Wall Street feels it has an “entitlement” to perpetually rising markets. From Wolf Richter at wolfstreet.com:
Their “Everything Bubble” is being pricked “gradually,” and they don’t like it.
Wall Street has been moaning, groaning, and crying out loud about the Fed’s current monetary policies – raising rates and unwinding QE. They fear that these policies will undo the Fed’s handiwork since the onset of QE and zero-interest-rate policy in 2008, now called the “Everything Bubble” (stocks, bonds, “leveraged loans,” housing, commercial real estate, classic cars, art…). In an effort to pressure the Fed to back off, they’re accusing the Fed of making a “policy mistake” and creating “scarcity” of bank reserves.

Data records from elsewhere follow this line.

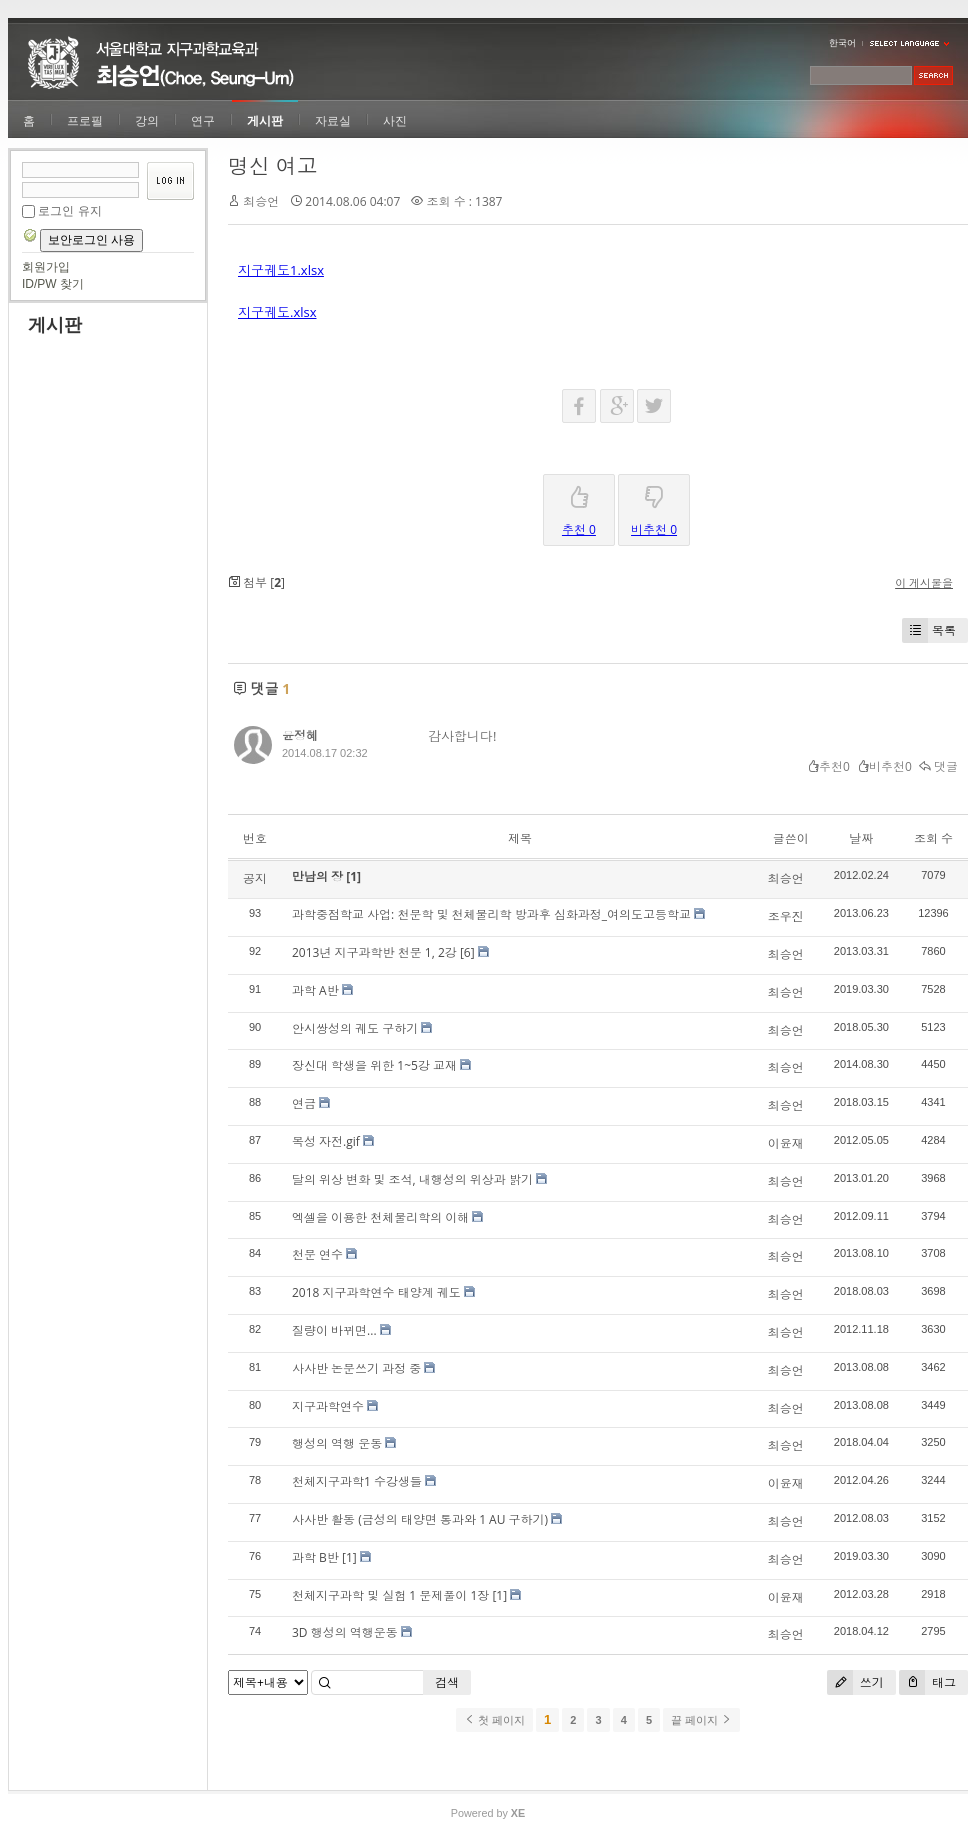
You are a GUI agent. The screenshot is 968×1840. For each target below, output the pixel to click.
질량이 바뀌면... (334, 1330)
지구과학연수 (328, 1406)
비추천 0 (654, 506)
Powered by (488, 1813)
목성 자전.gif (326, 1141)
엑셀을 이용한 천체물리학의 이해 (380, 1217)
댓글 (938, 766)
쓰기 (855, 1682)
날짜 (861, 838)
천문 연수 (317, 1254)
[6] (467, 952)
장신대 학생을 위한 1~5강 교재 (374, 1065)
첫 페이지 (494, 1720)
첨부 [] (256, 582)
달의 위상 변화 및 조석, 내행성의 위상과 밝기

Here is Bloomberg News this morning. It’s really cute how this works. This is how the article starts out: “Fixed-income traders are telling the Federal Reserve that it might end up making a big policy mistake.”
These folks cannot say that the Fed’s QE unwind and higher rates might unwind some of the wealth of asset holders that resulted from the Fed’s desired “wealth effect.” That would be too clear. So they have to come up with hoary theories to back their “policy mistake” theme. This time it’s the theory of a “scarcity of bank reserves.”
When these folks talk about “scarcity,” what they mean is that they have to pay a little more. In this case, banks are having to pay more interest to attract deposits.